If you’re curious you can read about it on the Boat website: Shearwater-Sailing.com
 
My a/c guy ordered it from the a/c’s manufacturer.
I had the same short cycling in the v berth you mention. Cold air blowing on the Tstat, shutting off, warming up, on, etc
Wouldn't pull the humidity out with the short cycling either.
You can see the sensor mentioned in the units operating documents.
 
Last winter on New Years we had 28 deg and ice on the deck, revirse cycle ac was more then enough to keep warm. With both ac and heat we have a fan to move around air in the cabin across from where the air blows out. Also if you put your manual fan control from auto to say 4 or 5 and keep fan running it will keep unit from short cycling and also from freezing up in hot humid weather.
My .02

Scott Mac
 
All the previous advice is good, but I need to share my experience. From day 1, while still in Kent, my A/C heater worked intermittently (hot then cool thereafter - no error codes). From then on my A/C would work similarly
(cool for 10 minutes or so, then throw the error code E1 and turn off).
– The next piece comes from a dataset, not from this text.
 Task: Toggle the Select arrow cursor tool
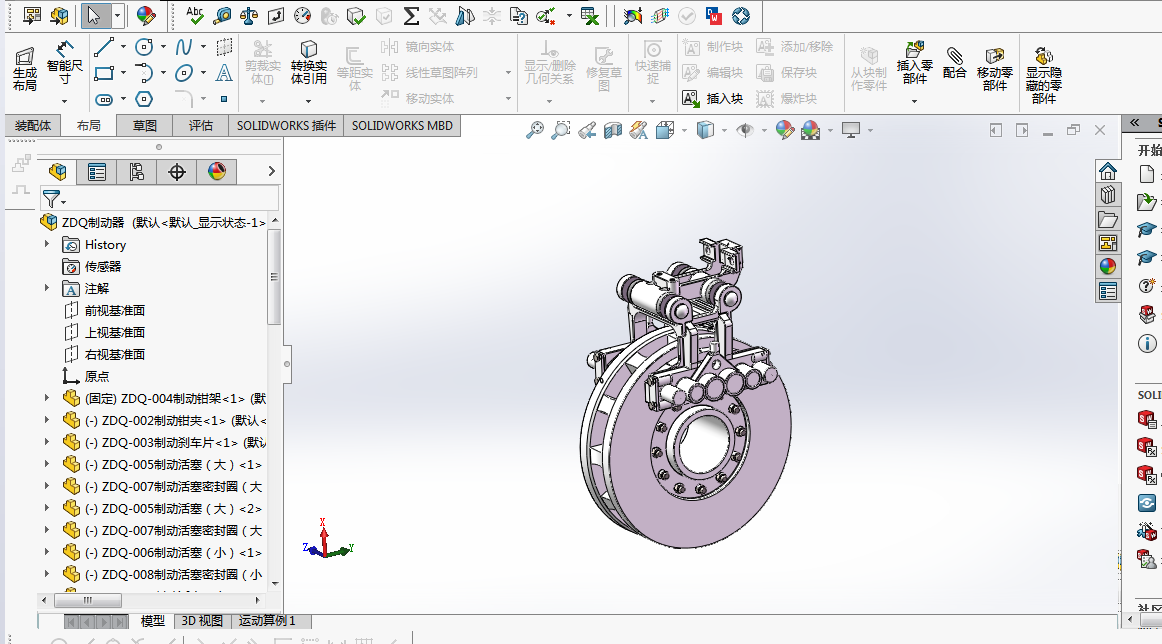click(93, 16)
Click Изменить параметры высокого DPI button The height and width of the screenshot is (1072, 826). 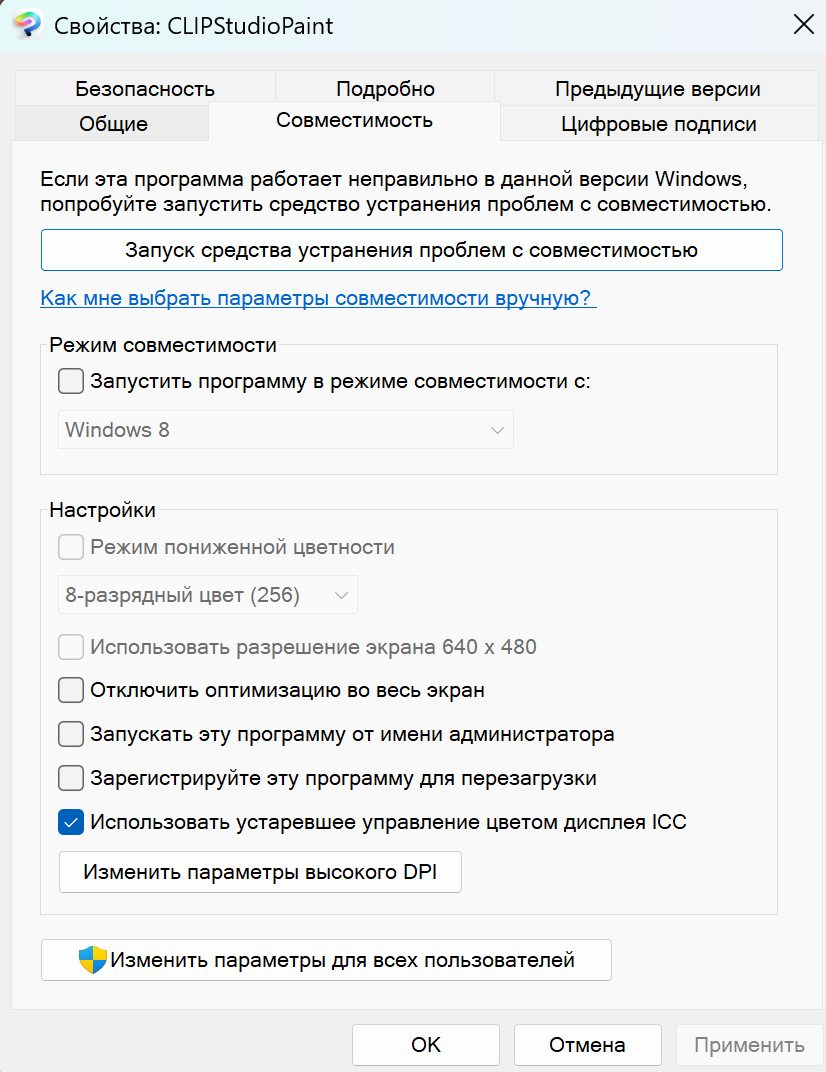261,872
Well, after a year of troubleshooting I've solved the factory installation errors.
1) Turns out the cooling hose from the A/C unit discharge to the overboard discharge was severely kinked - I added a 90 degree fitting to open it up (it's better than a severe kink in the hose). I rodded all the hoses (I don't have a borescope camera to look into the hose lines).
2) The factory switched from a direct coupled self-priming pump to a magnetic coupled pump - that is NOT self priming. The issue is, it's still installed in the same location, ABOVE the water line. It will also lose it's magnetic 'coupling' whenever it would lose it's prime and water would be reintroduced into the strainer (like from the raw water pump hose I experimented with). So it appeared to have water, but it still wouldn't pump until it was turned off and restarted so the magnetic coupling would reconnect.
3) The strainer was (with a NON-self priming pump) supposed to be installed even LOWER than the pump. It was not.
I have temporarily reinstalled the culprits (for test purposes) and it now works continuously (well, so far).
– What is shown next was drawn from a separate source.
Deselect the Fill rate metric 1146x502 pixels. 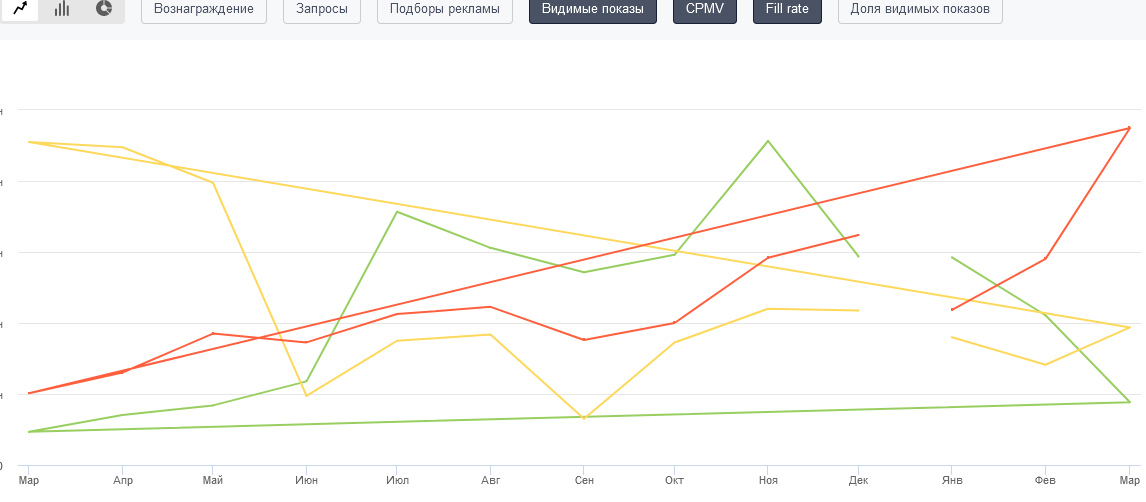tap(787, 9)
At this time, I believe I have diagnosed and corrected all the factory problems with the A/C. I know this is not the OPs's issue, but I hope to save someone a LOT of time and frustration troubleshooting their system, if experiencing intermittent operation like I was (HINT: unit stops 'pissing' overboard).

Onto the next problem - water water everywhere.............................

Todd
 
Thanks for all the good replies. Here's the status of mine so far.
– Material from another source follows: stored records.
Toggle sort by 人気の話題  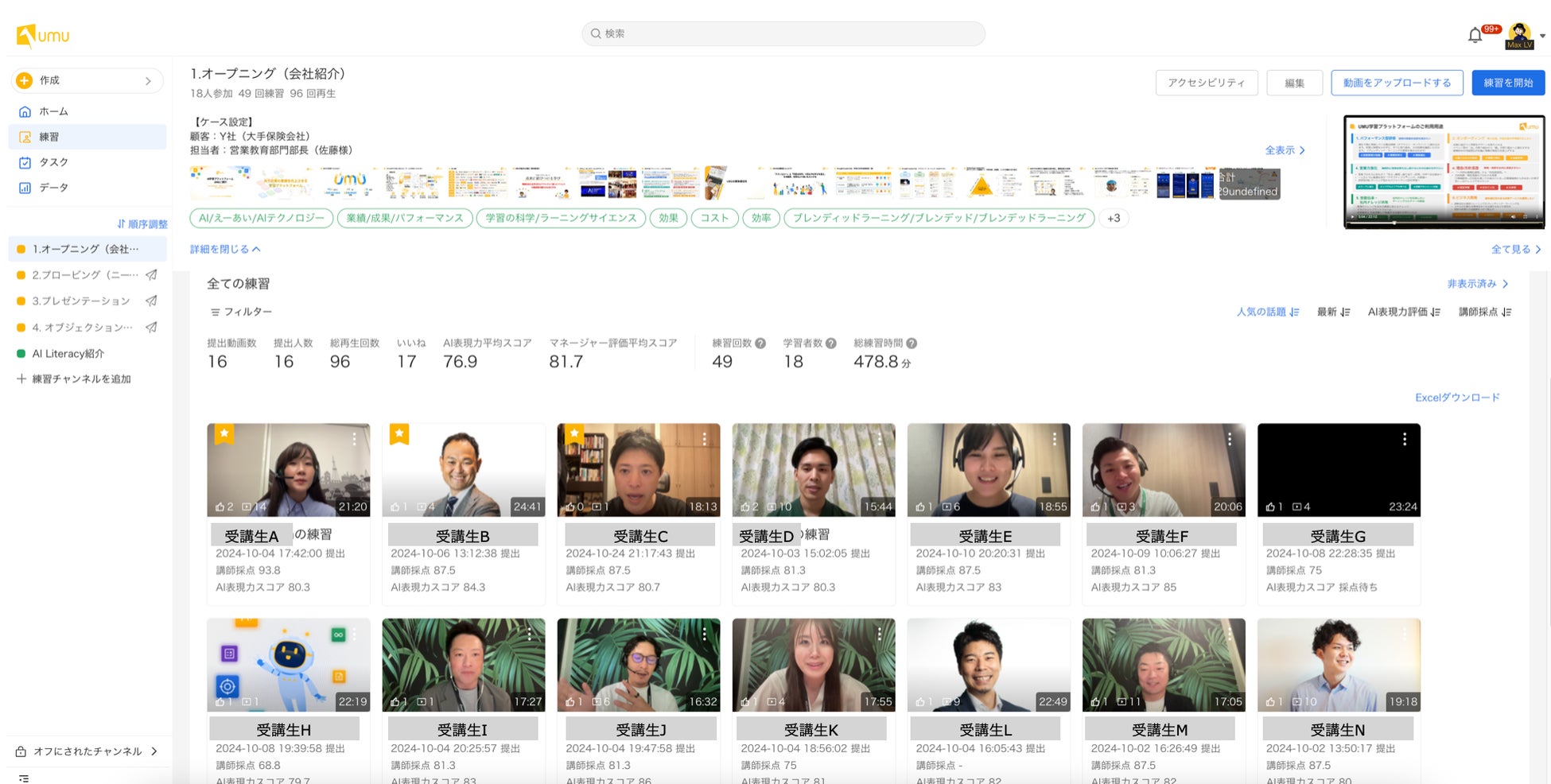(1267, 312)
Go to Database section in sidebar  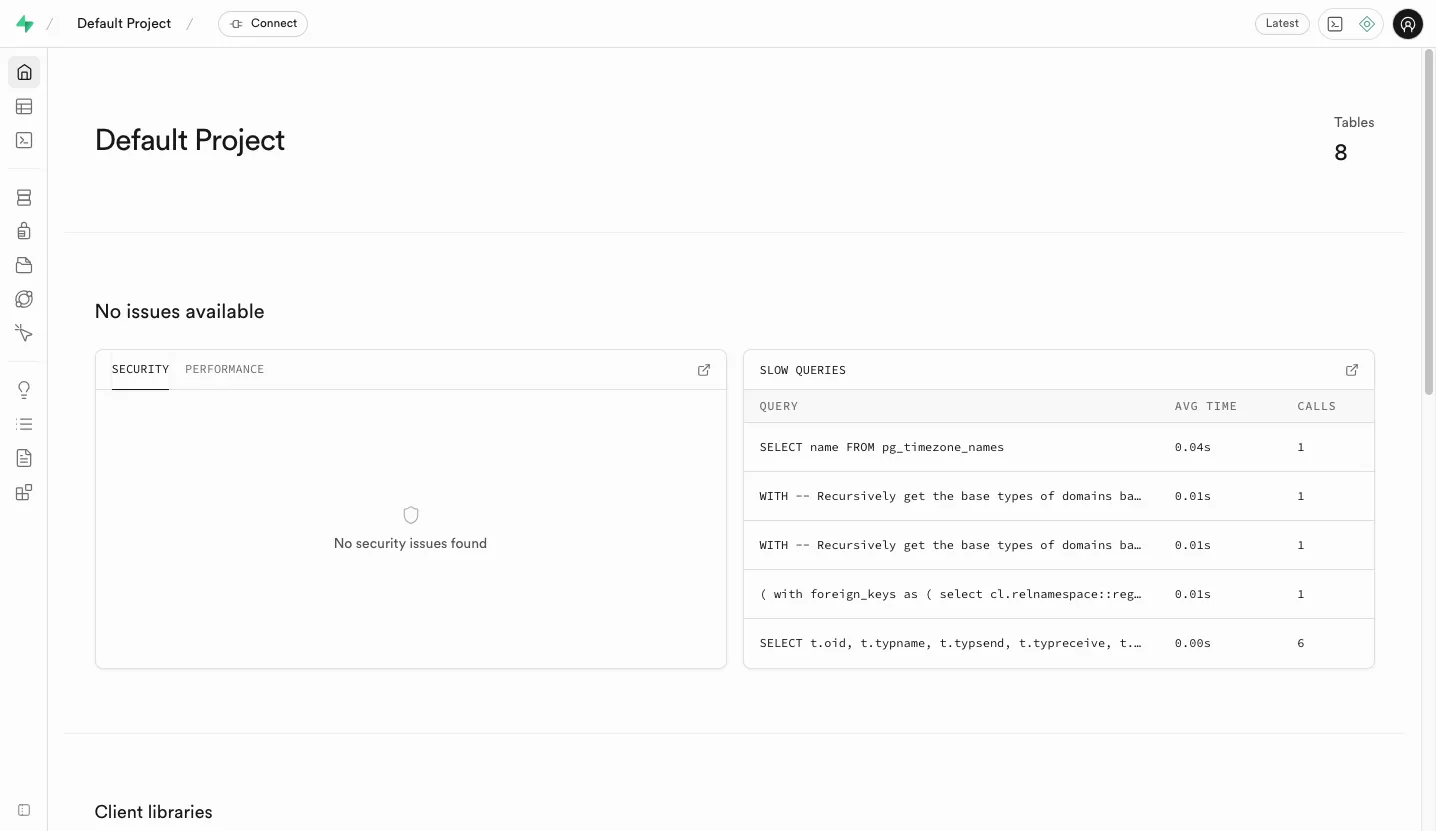[24, 198]
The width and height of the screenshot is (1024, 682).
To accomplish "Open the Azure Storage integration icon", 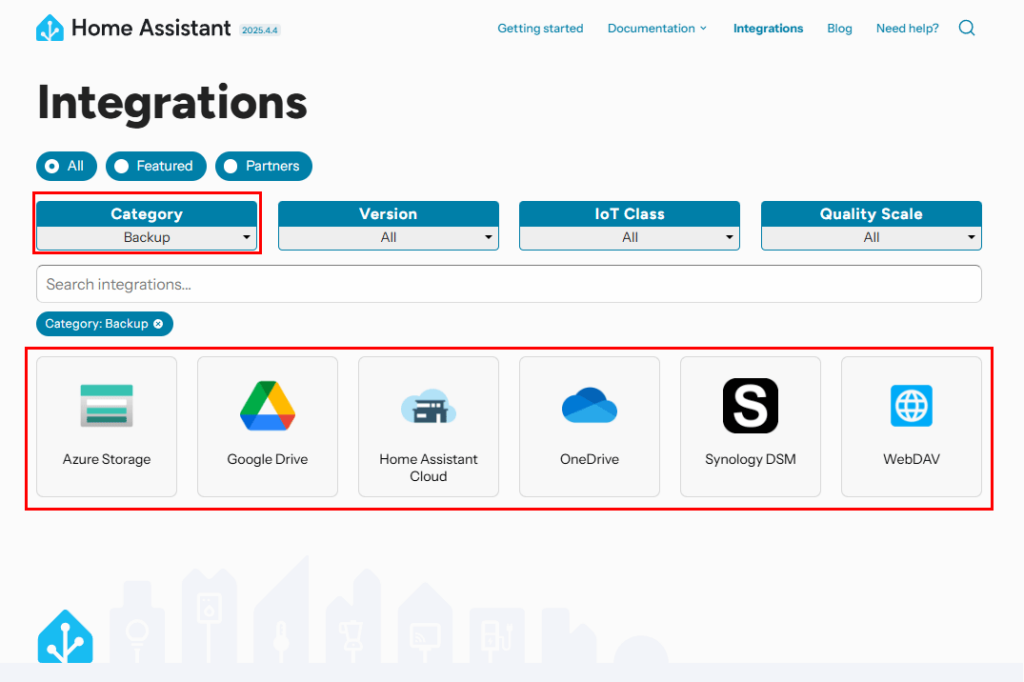I will point(106,406).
In discussing the issue with Dometic, they say that when heating, the compressor should not cycle - it will only turn off when the thermostat has been satisfied. Otherwise, the over temperature safety cutout switch will stop the compressor until it cools off. So he says something is causing the higher temperatures. That can be scale in the coils or reduced air flow. He says, as the manual also says, that they recommend cleaning the coils in the unit once a year. Although the manual says to use Muriatic acid, Dometic now says not to use it because it is too aggressive. Instead use things like Barnacle Buster. So that's what I did. I set up a bucket outside the boat with a bilge pump connected to a hose that went to the hose coming off the A/C pump to the A/C unit and another hose jammed into the through hull outlet of the A/C. I circulated BB for an hour. Although the effluent got quite blackish looking, I did not feel like there was much scale to remove. Additionally, I added the remote sensor that Connerkip mentioned. Also in a major revelation - I discovered that the louvers on the return air easily pop out. I always just vacuumed the screen to clean them. However, I see there are two screens there, one of which was very dirty since it had never been cleaned. So it is possible that all my efforts were for naught other than cleaning the screens. Won't know until next year when the boat is back in the water. The other thing I learned is that the A/C unit is very heavy such that lowering the unit with the shelf inside the cabinet is a major deal - you don't want to hear that story!